In the meantime, here’s a tip to get you started. Break down your food into macronutrients and choose which foods fall into each category. Here’s an example:
- Proteins: eggs, chicken, turkey, fish, almond milk, Greek yogurt
- Carbs: whole wheat bread, brown rice, sweet potatoes
- Fats: nuts, avocado, flax seed, extra virgin olive oil
- Sugars: blueberries, bananas, strawberries
- Veggies: cucumber, spinach, green beans, asparagus, carrots, red and green peppers, onions
Cooking in Batches
Once you’ve bought all your food, the cooking and prepping begins! The easiest way to batch cook your food is to throw everything in the oven. Place your protein on a cooking sheet and bake it at 350 degrees for half an hour to 45 minutes. You can add your sweet potatoes and cook them at the same time, although they will take longer. Veggies like asparagus can also be roasted in the oven, but others like spinach are best eaten raw or boiled.
Meal prep also involves preparing fruits and vegetables, ready to eat straight out of the fridge.
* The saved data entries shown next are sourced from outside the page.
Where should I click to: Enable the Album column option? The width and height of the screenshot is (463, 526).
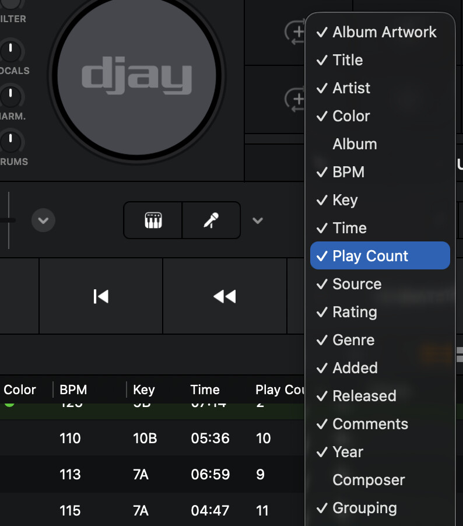[x=355, y=144]
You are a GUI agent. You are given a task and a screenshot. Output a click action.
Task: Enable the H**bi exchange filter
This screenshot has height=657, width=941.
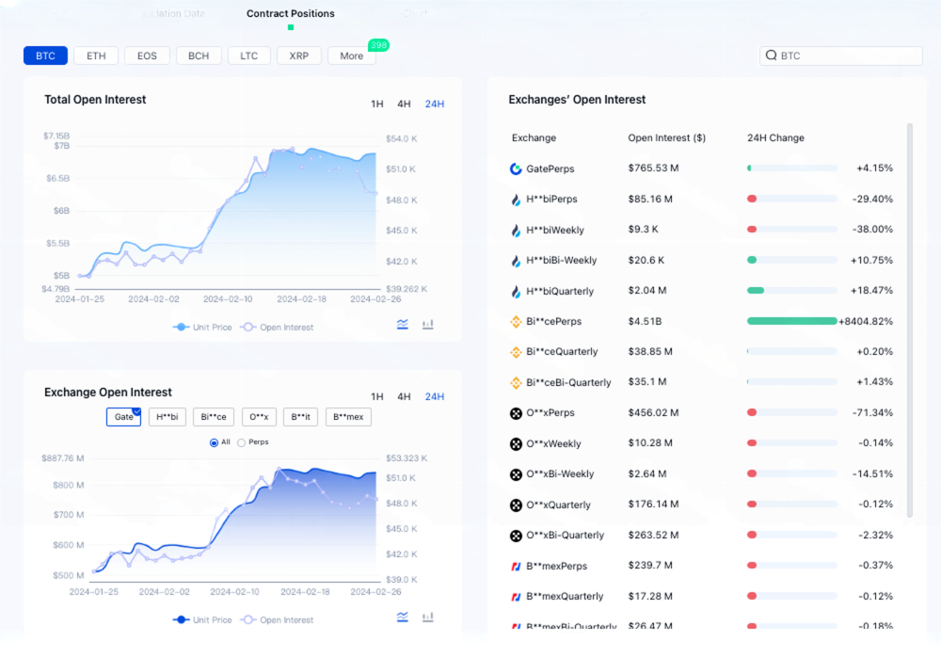[x=167, y=417]
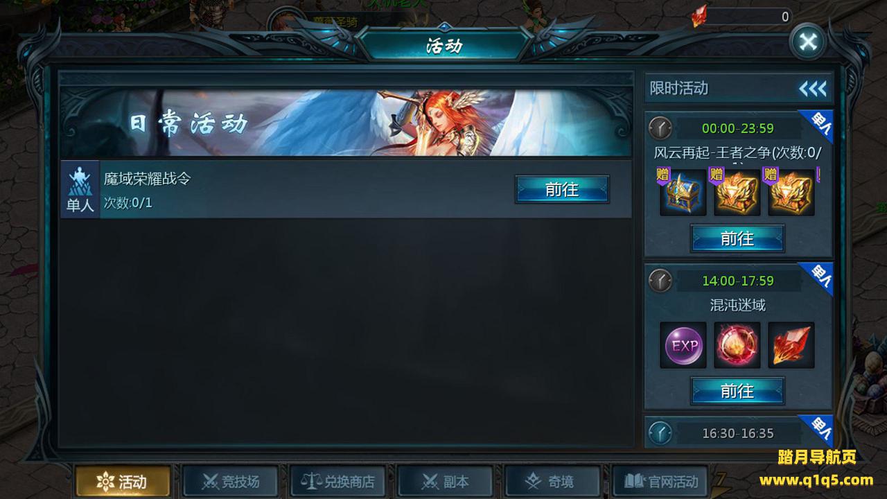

This saves time on cleaning and chopping during the week when you’re super busy.
Once your food is all cooked and prepared, you’re now ready to start creating your meals. Here’s a very basic but easy-to-follow meal plan:
Breakfast (Meal 1)
Almond milk
blueberries
banana
milled flax seed
protein powder
Mid-Morning Snack (Meal 2)
hard boiled eggs
bread
cucumber
carrots
Lunch (Meal 3)
chicken
green beans
sweet potato
Afternoon Snack (Meal 4)
nuts
fruit
cucumbers
Dinner – Turkey Fajita (Meal 5)
lean ground turkey
low fat cheese
tomatoes
red and green peppers
onion
whole wheat wrap
Snack (Meal 6)
Greek yogurt
Preparing Your Meals
To give you an example of how easy this is, let’s look at meal 5 and turkey fajitas. You’ve just got home from a busy day at work and would like nothing more than to sit down to a home-cooked meal. It’s easy! Heat up a pan and stir fry your red and green peppers and onion that you’ve already sliced and diced. Add four ounces of your cooked, lean ground turkey and cook for a couple of minutes. Then take your fajita or wrap, add the meat and veggies, and some already grated cheese and chopped tomatoes and you have a healthy meal ready to eat in about 10 minutes flat.
You see how easy this is? When you have all your food prepared ahead of time, it’s super quick and easy to throw together your meals, and that includes the ones you’ll be eating away from home. With meal prep, packing your meals and taking them with you will ensure you stay on track and meet those fitness goals every day. It’s the only way to succeed and stay consistent. So give meal prep a try and stay true to your New Year’s fitness goals. You can do it!